++++ Given text ++++

If not, how might I load Y with the correct address to point to the passed argument?
Assuming I understand this correctly, do I need an offset from Y to access the passed argument or, since it's only one byte will it be at zero offset?
And in an additional IDE tab, the assembler routine. My conception of what the bit reverser call would look like is behind assembler comments ( ; )
#include "avr/io.h"
.global reverse_32
reverse_32:
; Algorithm copied from AVR __builtin_swap32
eor r22, r25 ; outer byte exchange
eor r25, r22
eor r22, r25
eor r23, r24 ; inner byte exchange
eor r24, r23
eor r23, r24
; push r22 <-- argument for reverse_bits subroutine, frame pointer updated?
; rcall reverse_bits
; pop r22 <-- value returned from subroutine
; and so on for the other registers
ret
; reverse_bits:
; ld r20, Y <------------ gets caller-pushed reg from frame pointer?
; do reversing stuff
; st Y, r20 <------------ puts modified r20 back at frame pointer address?
; ret
I am. In fact that's where I began this project. However, all the '%' signs and order of operands notation befuddles me (easily done). I've downloaded Jim Eli's Arduino Inline Assembly and studied that, and a bunch of the AVR pages he extracted from, among others but, that penny hasn't dropped yet.
Would inline assembly handle the stack access better than what I've attempted?
My idea is to pass each register in turn to the subroutine by pushing it onto the stack.
avr-gcc has a standard method of passing arguments (defined at the aforementioned link.) It won't normally use the stack for passing arguments or return values UNLESS there are "very many" arguments or in the case of VARARGS. (it uses registers for the first N arguments.)
You probably shouldn't deviate from that without good reason.
Is the Y register updated automagically somehow and I can just assume it'll always point to the current frame?
It must be set up by the called function, IFF there are stack arguments or local variables. (I'm not actually sure how stack-based arguments are saved. I think they are just PUSHed, and then the called function sets up Y based on the function signature.)
If not, how might I load Y with the correct address to point to the passed argument?

++++ Information shown ++++

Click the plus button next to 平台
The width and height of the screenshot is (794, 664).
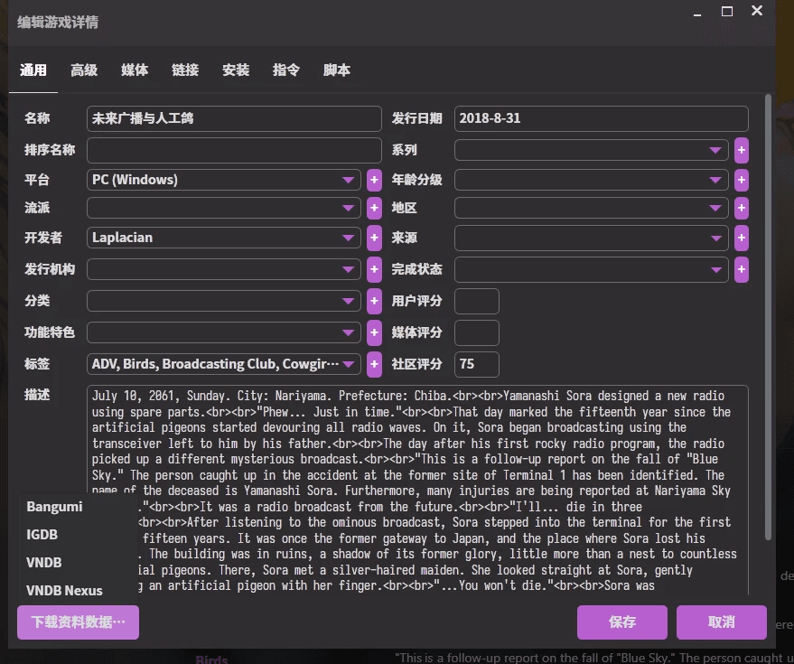(374, 180)
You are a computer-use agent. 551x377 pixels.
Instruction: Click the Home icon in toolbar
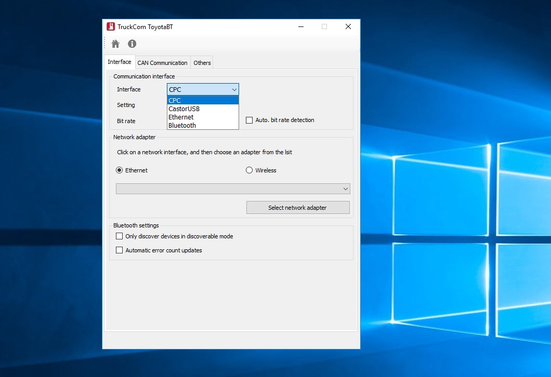tap(115, 44)
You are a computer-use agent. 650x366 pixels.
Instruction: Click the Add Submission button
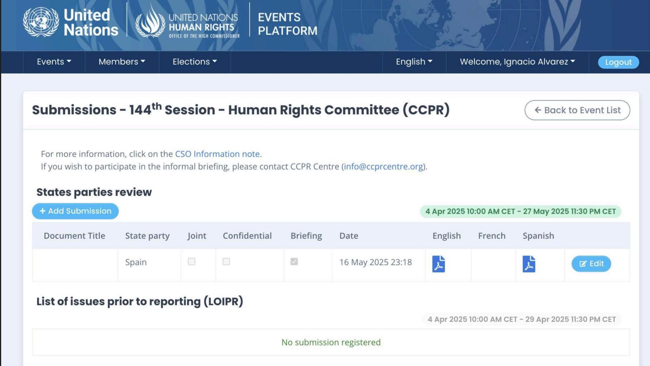(x=75, y=211)
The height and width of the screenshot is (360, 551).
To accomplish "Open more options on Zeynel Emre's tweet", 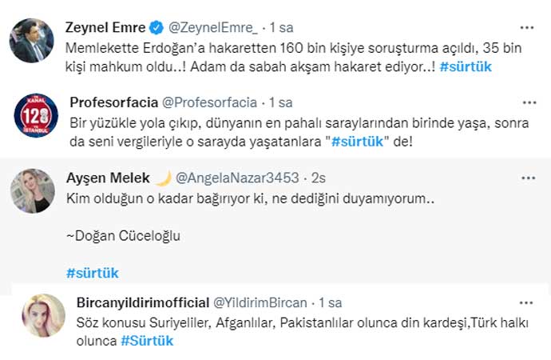I will click(x=525, y=26).
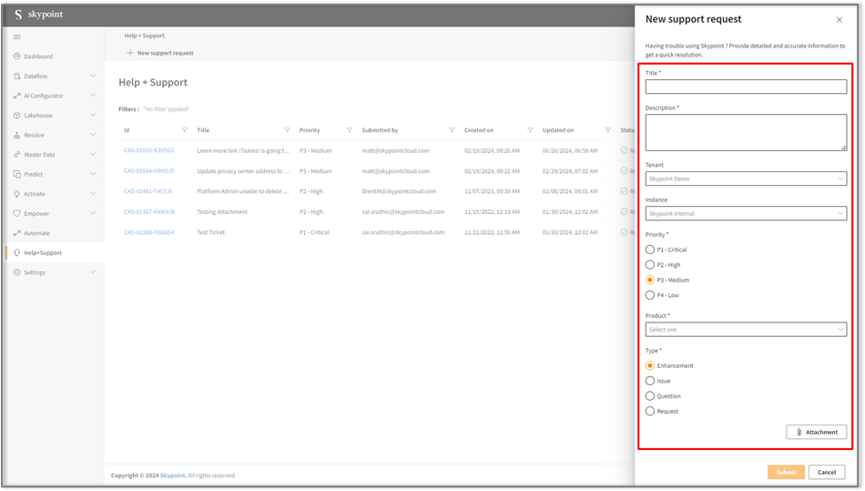Click the Lakehouse sidebar icon
865x491 pixels.
[x=16, y=116]
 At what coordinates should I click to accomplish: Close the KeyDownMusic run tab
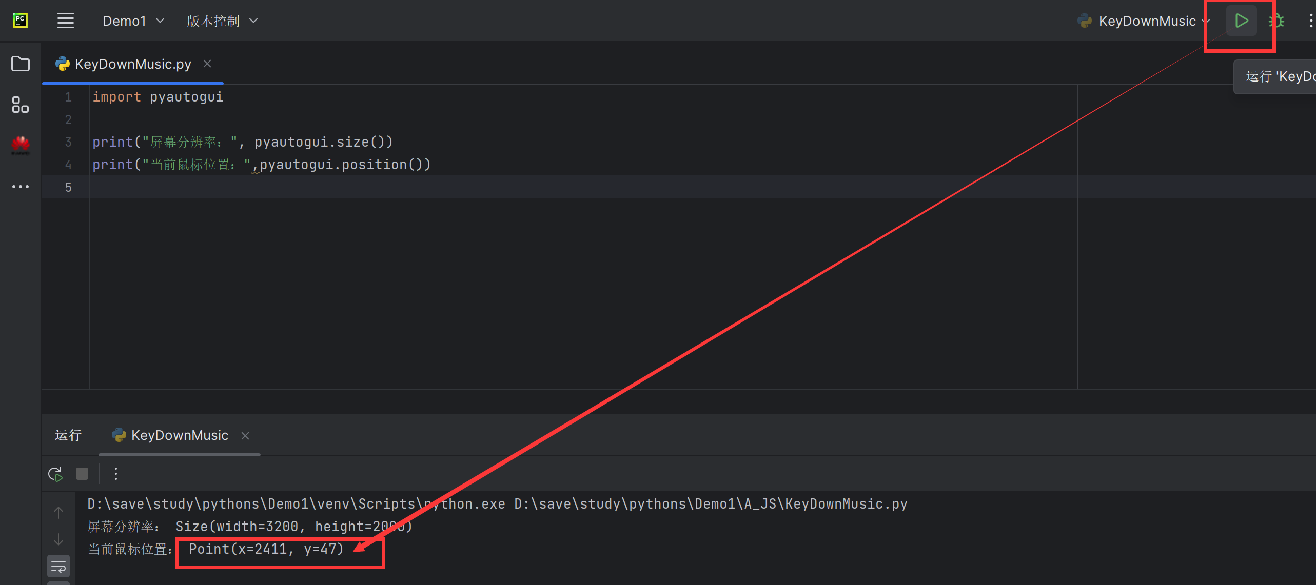245,435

++++

_Direction A_: Can you echo the AVR assembly thread between "Would inline assembly" and "the current frame?", inclusive?
_Direction B_: Can you carry on the AVR assembly thread from the point where it ends?

_Answer A_:
Would inline assembly handle the stack access better than what I've attempted?
My idea is to pass each register in turn to the subroutine by pushing it onto the stack.
avr-gcc has a standard method of passing arguments (defined at the aforementioned link.) It won't normally use the stack for passing arguments or return values UNLESS there are "very many" arguments or in the case of VARARGS. (it uses registers for the first N arguments.)
You probably shouldn't deviate from that without good reason.
Is the Y register updated automagically somehow and I can just assume it'll always point to the current frame?

_Answer B_:
Push R28 and R29, move SPH to r29, SPL to R28. Perhap adjust for local variables, save interrupt state, turn off interrupts, move Y back to SP, restore interrupt state.
do I need an offset from Y to access the passed argument or, since it's only one byte will it be at zero offset?
Yes. Fortunately, Y is one of the index registers that allows offsets (LDD Rd, T+q) Local variables will end up starting at Y, then there will be 4 (or 5, for mega) bytes of saved SP and PC from the call, and then the arguments that were pushed. The offset (Atmel called it "Displacement") can be up to 64.
Since you want Y as a "fixed" "frame pointer", you would be more likely to use a displacement than the autoincrement or decrement addressing modes.
Yes. The compiler will create / destroy a stack frame for you when it's needed leaving you to focus on the interesting stuff.
Even better. Register allocation is handled by the compiler so, when a parameters is passed in a register, which the first N are, you can focus on the interesting stuff.
Tiny - meant for ATtiny processors (but works fine on ATmega processors)
Debug - meant for debugging; it's a unidirectional protocol
Knock - the protocol starts with a knock so the receiver can be interrupt driven
Bang - the data byte is bit-banged
Typically communications would be over MISO because that's already connected between the target and the programmer and the intended data flow with MISO is from target to programmer.
It's self clocking so it should work with the target running from 125 KHz to 16 MHz.
I got it working but, by a different route. After looking again at all the documents mentioned I discovered I didn't need the stack, or SRAM, at all - just registers working directly on the passed value.
My AVR assembler fu is still very weak but here's the result:
// ver 1.4 2/8/23
// Inline assembler experiment:
// Pass an unsigned long, and return it with
// bits swapped. Uses looping.
uint32_t a = 0x12345678;
void setup() {
Serial.begin(115200);
Serial.println(a, HEX);
uint32_t retnVar = 0;
retnVar = revtest2(a);
Serial.println(retnVar, HEX);
}
void loop() {}
__attribute__((noinline))
uint32_t revtest2(uint32_t inVar) {
/*
Reverse the bits of a 32-bit variable end for end
Bits are reversed and bytes swapped by register rotation
*/
uint8_t cntr;
asm volatile(
"ldi %[cntr],8" "\n\t" // eight iterations per byte
"L%=doagain:" "\n\t"
"ror %A0" "\n\t" // rotate bits in LSB through carry flag into MSB
"rol %D0" "\n\t" // rotate bits in MSB through carry flag into LSB
"dec %[cntr]" "\n\t"
"brne L%=doagain" "\n\t"
"ror %A0" "\n\t" // catch leftover most significant bit
"ldi %[cntr],8" "\n\t" // eight iterations per byte
"L%=doagain2:" "\n\t"
"ror %B0" "\n\t" // rotate bits in LSB through carry flag into MSB
"rol %C0" "\n\t" // rotate bits in MSB through carry flag into LSB
"dec %[cntr]" "\n\t"
"brne L%=doagain2" "\n\t"
"ror %B0" "\n\t" // catch leftover most significant bit
:
:[inVar] "r" (inVar), [cntr] "r" (cntr)
);
return (inVar);
}
@Coding_Badly - thanks for the link. I'm not sure how it happened but looking over that code and comparing it to the other examples made a very small click in my brain. The resulting code is a lot of monkey-see monkey-do but, hey, it's a start.
I didn't realize that but it makes sense. Lots of considerations I was unaware of.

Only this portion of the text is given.